My own son, an anime blogger with thousands of followers, came to me one day and said, "Show me Casablanca." I was stunned beyond belief. To begin with, he hated black and white movies growing up. Granted, he learned the art behind black and white film, but his interest in classic film was zero. He did not inherit the bug from me, as my daughter somewhat did.

I asked him why and he said that he's heard all the quotes all his life and now it was time to see what it was all about. Why it mattered so much. In that moment, when I ran to my (then) DVD collection of classics, I ran like Jerry Rice into the living room and fired up the DVD player.

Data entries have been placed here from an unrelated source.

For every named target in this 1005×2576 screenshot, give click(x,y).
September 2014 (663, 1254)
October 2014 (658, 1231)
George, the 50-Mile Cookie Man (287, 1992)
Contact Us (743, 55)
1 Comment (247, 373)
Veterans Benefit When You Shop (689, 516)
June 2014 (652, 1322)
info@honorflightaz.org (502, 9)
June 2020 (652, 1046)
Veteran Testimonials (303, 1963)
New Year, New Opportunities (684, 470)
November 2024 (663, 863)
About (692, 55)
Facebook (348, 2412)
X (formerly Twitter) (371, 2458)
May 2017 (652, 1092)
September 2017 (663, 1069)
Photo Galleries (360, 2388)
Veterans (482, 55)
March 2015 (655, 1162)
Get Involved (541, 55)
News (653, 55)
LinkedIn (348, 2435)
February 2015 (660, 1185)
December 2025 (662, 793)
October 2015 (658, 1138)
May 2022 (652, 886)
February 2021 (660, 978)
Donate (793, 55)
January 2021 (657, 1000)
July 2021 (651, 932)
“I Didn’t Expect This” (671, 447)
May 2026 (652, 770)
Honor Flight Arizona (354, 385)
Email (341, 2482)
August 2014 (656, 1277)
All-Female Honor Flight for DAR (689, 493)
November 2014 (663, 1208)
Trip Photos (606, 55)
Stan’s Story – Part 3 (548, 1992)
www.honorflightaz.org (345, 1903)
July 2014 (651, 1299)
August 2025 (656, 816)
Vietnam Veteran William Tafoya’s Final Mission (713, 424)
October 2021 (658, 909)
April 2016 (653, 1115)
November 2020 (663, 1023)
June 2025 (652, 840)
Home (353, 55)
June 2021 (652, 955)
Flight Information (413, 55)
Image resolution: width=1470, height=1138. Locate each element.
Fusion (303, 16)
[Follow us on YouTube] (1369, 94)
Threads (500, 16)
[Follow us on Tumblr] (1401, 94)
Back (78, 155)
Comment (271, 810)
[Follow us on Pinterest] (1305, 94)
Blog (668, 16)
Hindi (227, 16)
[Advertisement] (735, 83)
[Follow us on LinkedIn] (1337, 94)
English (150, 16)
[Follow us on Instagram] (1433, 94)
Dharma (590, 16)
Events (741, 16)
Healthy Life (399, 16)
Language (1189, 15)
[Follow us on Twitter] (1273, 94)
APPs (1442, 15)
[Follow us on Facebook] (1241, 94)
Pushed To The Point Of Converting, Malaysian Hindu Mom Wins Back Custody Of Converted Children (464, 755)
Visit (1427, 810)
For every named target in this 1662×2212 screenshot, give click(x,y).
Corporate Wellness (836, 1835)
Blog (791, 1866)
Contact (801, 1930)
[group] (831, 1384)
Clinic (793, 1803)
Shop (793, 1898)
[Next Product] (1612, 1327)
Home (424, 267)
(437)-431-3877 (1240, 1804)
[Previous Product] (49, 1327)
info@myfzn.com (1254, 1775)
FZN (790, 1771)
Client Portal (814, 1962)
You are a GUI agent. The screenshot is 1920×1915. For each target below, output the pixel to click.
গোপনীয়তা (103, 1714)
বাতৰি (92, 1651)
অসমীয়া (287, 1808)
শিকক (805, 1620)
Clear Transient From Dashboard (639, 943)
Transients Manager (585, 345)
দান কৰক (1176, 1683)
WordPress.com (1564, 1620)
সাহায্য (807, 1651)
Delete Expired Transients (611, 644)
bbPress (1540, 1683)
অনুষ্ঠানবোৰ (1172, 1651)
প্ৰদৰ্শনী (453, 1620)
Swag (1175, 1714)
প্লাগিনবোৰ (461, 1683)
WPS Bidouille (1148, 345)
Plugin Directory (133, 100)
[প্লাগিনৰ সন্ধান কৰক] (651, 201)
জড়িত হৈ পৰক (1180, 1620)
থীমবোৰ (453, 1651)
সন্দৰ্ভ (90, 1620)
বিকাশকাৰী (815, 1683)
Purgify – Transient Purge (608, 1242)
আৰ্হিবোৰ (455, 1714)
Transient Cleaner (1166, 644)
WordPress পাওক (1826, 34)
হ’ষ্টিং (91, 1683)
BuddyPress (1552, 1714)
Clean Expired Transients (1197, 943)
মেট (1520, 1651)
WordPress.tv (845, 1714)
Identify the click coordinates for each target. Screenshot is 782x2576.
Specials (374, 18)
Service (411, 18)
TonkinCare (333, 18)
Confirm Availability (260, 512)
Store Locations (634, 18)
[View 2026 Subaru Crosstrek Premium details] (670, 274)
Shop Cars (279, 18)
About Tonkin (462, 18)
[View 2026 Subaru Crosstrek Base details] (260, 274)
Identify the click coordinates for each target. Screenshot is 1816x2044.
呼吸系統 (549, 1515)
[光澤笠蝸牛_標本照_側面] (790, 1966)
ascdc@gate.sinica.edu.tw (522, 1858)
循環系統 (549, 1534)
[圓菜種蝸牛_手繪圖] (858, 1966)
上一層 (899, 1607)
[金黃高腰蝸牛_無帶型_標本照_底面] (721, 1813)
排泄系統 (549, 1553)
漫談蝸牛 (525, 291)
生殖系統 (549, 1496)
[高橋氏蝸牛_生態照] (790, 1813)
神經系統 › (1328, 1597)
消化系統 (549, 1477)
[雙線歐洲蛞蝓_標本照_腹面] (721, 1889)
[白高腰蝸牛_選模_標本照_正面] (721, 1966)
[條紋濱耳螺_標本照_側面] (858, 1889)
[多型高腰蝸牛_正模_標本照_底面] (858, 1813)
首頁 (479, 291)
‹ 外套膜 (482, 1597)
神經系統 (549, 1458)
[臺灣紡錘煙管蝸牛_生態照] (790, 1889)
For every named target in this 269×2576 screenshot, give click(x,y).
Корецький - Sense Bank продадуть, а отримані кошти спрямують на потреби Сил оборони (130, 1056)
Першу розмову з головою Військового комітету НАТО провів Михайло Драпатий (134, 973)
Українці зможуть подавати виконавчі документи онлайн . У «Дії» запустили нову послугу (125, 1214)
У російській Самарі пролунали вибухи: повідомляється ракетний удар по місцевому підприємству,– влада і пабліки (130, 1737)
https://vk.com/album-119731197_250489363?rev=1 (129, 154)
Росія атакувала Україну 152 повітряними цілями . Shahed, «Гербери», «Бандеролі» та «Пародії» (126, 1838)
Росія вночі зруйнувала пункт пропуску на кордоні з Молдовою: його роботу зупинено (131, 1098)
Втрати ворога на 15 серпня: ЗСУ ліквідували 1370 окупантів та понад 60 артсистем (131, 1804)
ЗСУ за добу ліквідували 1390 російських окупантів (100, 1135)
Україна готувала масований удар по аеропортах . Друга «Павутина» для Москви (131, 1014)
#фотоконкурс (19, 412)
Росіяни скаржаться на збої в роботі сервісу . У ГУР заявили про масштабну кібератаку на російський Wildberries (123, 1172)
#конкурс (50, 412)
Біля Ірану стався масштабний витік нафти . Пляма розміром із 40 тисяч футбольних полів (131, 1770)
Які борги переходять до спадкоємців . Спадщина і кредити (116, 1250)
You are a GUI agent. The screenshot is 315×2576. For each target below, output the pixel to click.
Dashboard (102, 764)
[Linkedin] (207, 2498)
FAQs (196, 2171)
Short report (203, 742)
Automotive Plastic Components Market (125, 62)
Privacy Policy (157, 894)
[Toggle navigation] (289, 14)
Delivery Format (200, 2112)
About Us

In the end, he was amazed. This coming from someone who literally has zero interest in old films. He couldn't believe how many lines he recognized and he said that Humphrey Bogart was so much more than he ever imagined.

Do you think he ever guessed for even a second what an impression he'd make on future generations? I don't think anyone could have imagined that.

Bogie is simply timeless as is this film. I have no doubt that like Homer, in thousands of years, people will still be enjoying it's splendor. I really don't. Bogie, we love you. We always will.

Merry Christmas to all and to all a good night!